Electricity Cable Theft May Attract 7-Year Jail Term

Electricity Cable Theft May Attract 7-Year Jail Term

Deji Elumoye in Abuja

The theft and vandalisation of electricity cables by criminals may soon attract a jail term of seven years upon conviction if the Bill before the National Assembly is eventually passed into law.

Already, the Nigerian Electricity Regulatory Commission, NERC, has submitted a Bill seeking to prevent and criminalise electricity theft and power infrastructure vandalisation to the federal legislature.

Executive Chairman of NERC, Professor James Momoh, on Wednesday submitted the bill to the National Assembly through Chairman of the Senate Committee on Power, Steel Development and Metallurgy, Senator Enyinnaya Abaribe.

The Bill titled “A Bill for an Act To Prohibit and Prevent Electricity Theft, Power Infrastructure Vandalisation and Power Company Protection 2017,” seeks to punish any person found to have engaged in illegal and unlawful use of electricity and destruction of electric power infrastructure with a jail term of seven years upon conviction.

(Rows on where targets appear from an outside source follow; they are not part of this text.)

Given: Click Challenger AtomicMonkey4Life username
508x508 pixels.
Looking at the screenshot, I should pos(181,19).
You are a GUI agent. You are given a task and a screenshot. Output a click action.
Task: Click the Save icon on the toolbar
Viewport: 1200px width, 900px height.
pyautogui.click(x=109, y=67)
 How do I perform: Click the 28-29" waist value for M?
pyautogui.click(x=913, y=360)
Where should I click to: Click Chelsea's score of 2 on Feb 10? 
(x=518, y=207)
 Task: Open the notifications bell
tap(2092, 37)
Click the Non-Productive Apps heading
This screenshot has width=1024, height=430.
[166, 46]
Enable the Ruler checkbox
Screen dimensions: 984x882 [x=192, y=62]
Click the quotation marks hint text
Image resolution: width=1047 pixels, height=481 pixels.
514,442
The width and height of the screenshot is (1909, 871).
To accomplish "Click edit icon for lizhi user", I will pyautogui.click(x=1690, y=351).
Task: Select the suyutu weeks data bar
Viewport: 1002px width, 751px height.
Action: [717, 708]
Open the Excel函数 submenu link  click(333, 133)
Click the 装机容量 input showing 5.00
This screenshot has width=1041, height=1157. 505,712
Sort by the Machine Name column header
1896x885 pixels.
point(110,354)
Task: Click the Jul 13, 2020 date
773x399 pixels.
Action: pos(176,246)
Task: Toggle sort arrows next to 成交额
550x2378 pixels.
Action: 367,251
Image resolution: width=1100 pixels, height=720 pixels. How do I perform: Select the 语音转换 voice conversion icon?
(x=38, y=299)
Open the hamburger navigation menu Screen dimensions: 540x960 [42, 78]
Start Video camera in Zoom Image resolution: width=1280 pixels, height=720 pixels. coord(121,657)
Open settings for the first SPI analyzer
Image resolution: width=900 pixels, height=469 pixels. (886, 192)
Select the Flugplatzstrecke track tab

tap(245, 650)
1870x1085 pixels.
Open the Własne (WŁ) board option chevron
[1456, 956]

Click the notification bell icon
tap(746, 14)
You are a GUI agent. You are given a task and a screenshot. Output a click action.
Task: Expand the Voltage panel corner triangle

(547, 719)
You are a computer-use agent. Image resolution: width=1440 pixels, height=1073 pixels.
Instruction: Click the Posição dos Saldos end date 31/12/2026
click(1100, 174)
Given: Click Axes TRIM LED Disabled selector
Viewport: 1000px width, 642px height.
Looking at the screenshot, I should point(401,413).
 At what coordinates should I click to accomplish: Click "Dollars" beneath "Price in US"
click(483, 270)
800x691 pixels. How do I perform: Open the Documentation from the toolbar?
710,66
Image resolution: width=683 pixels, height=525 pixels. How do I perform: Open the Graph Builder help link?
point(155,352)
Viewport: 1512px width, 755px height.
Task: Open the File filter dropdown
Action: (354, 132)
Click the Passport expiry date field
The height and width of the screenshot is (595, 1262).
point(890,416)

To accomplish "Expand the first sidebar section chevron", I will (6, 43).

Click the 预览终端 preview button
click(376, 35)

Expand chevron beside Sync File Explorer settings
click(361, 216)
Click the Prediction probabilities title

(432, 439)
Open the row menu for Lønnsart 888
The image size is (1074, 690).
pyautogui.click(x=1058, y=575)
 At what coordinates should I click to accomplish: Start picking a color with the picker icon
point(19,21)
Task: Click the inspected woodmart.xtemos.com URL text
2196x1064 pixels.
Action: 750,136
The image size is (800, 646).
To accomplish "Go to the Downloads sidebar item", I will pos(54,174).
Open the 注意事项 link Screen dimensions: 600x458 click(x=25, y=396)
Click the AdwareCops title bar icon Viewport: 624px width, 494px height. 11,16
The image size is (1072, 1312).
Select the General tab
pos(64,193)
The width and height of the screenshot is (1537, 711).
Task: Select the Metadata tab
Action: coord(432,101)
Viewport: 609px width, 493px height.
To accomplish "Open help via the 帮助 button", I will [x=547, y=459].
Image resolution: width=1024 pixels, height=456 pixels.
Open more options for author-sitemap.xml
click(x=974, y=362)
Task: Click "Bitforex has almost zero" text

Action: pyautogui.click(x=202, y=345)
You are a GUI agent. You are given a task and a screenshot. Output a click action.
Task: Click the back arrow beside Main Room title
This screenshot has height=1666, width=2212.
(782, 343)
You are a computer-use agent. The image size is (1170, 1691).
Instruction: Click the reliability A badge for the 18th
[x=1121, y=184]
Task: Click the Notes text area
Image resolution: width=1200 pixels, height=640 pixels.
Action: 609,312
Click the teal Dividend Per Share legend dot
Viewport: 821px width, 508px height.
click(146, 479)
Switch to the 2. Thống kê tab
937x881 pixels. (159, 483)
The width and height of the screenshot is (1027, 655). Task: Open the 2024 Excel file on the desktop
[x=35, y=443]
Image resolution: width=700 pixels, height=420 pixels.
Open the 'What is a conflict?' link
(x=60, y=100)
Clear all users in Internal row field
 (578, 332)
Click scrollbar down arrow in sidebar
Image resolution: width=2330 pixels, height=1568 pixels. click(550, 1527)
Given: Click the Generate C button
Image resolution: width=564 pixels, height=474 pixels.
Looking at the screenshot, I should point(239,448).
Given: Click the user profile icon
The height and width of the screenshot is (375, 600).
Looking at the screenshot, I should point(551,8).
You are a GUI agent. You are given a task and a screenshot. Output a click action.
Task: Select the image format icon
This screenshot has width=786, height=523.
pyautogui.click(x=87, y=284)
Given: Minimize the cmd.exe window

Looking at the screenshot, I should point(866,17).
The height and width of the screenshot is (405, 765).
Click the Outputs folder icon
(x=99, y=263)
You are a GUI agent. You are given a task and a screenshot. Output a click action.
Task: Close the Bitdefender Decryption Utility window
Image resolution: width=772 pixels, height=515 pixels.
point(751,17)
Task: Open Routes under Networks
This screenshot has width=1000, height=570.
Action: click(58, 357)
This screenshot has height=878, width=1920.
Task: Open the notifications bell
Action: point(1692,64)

Objectives of the Bill include to amend section 94(3) of the Electric Power Sector Reform Act, 2005 to curb and deter illegal and unauthorised use of regulated electricity supply as well as to protect electricity infrastructure.

It also provides that “If a person having been convicted of an offence punishable under the law commits similar offence he shall be liable for the subsequent offence to the term of imprisonment which shall not be less than seven years.”

According to NERC, the power sector in Nigeria suffers from energy losses of 30-35%, largely due to stealing and sabotage.

The Commission emphasised that instances of some electricity consumers, by-passing electric meters and the vandalisation of power transformers, feeder pillars, electric cable stealing, are wide spread adding that the situation directly contributes to the present crisis in Nigeria’s power sector.

NERC noted that for Nigeria, taking stern measures to combat the menace, logically comes within the larger context of the Federal Government’s current battle against corruption.

It said for example, the country can barely generate a mere 4,043 megawatts from its 23 grid-connected generating facilities.
The implication, according to the commission, is that the country has one of the lowest power consumption per capita in the world.